My Daily Affirmation

I can’t decide what to have for breakfast.

This may sound like a minor issue, but it feels like a bit of a crisis. This morning I’ve been meandering around the kitchen, washing a few dishes, getting things out and then putting them away. I finally decided I could make some coffee, and then, with that decision made, started wandering aimlessly again.

I’m a little lost.

I’ve made the very tough decision to leave a fulfilling job as a writer and online content manager to stay home with my son (for now). And while I’m incredibly thankful to be able to do this — and wouldn’t give this up for anything right now — this major life change has my head spinning.

I had my first summer job at 13, when I helped out at the preschool where my mom worked. After that, I worked at the neighborhood pool’s concession stand, then got a job at the Gap (a very ’90s thing to do), then took some shifts as a hostess at a restaurant after school. I even worked during the school day, volunteering in the main office (okay, this was mainly to get out of tardiness violations), visiting grade schools with the D.A.R.E. program and changing the world (or so I thought) as a member of student council. During college, I worked at the rec center, waited tables and led campus tours, and came home periodically to pick up waitressing shifts in my hometown.
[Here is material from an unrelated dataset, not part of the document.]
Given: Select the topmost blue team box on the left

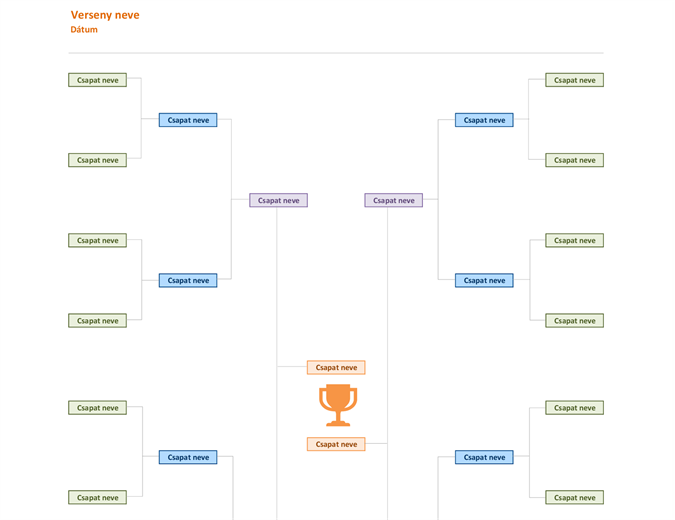Looking at the screenshot, I should (x=188, y=120).
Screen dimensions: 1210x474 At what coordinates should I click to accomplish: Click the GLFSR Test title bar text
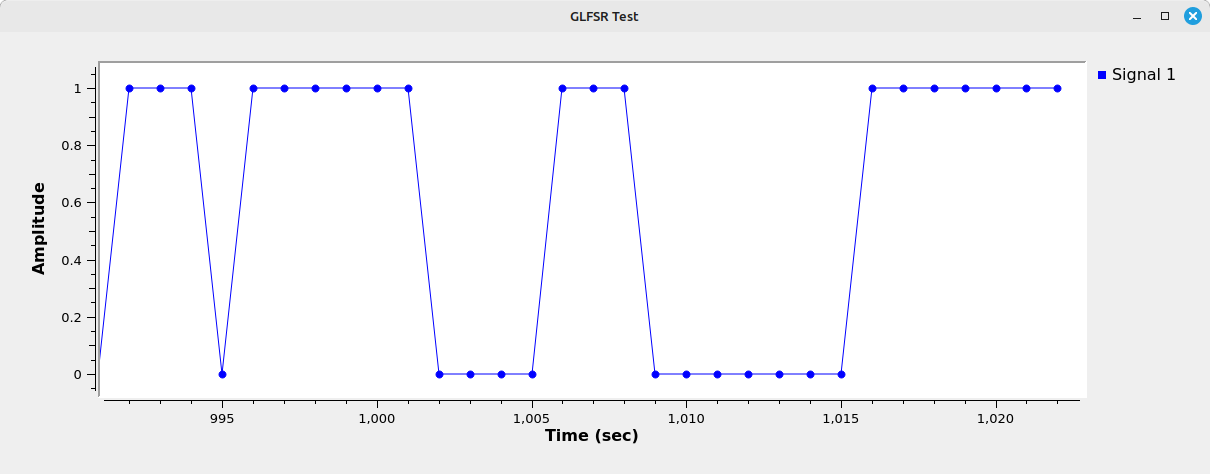(604, 16)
Whether a part-time gig or a demanding grind, work has always been a big part of my life. It’s been a mental challenge, a creative outlet and a daily social encounter — not to mention a big part of my identity. Going to work was often stressful and exhausting (especially while I was pregnant and sporting a belly the size of a small cruise ship), but it provided me with a sense of camaraderie and companionship I’ve really missed.

After my son arrived, choosing between him and spending nearly two hours in the car was pretty simple. But there are still drawbacks to my choice. Some days I can actually feel knowledge leaving my head, and I worry that I might be a better mom if I went to work and came home to Hudson at night. But at some point every day, I know I’ve made the right choice.

Yesterday, that moment came when I used a makeshift luggage scale to weigh my son. In his first month, his weight gain was exceptional. But it was only half of what I hoped it would be at his two-month appointment. Since I’m breastfeeding, I was devastated at this news, and felt like I was failing at my newest — and most important — job.

So I was a little nervous to find out where he stands at three months old. It’s been 34 days since his last weigh-in, so I was hoping for an increase of around 34 ounces. After rigging up the scale, I thought I was having another case of “the dumbs” and that my math couldn’t possibly be right. But after checking it again, I was sure: my son has gained a whopping 58 ounces since his last appointment.

What an amazing feeling of accomplishment. With nothing but my own body, I’ve been able to provide my son with everything he needs and more. Looking at him only confirms this feeling. He is apple-cheeked and chubby, and every time I look at him — every time — he breaks into a slow grin that lights up his entire face. His impossibly blue eyes grow bright, and he often sings out, “nnnnnggoooo” or lets out a little squeal.

Today, I have to start all over again. The batteries in the baby swing are marching toward their death and the song it plays has taken on a maddening warble that just may make me lose my mind. I’ve yet to get dressed and a dust bunny tumbles across the floor, mocking my lamentable housekeeping abilities. I haven’t even been able to decide whether to fix some oatmeal or get out of my pajamas.

And then the coffeemaker sings its five beeps, telling me it has a steaming cup of black coffee ready for me. That’s a start.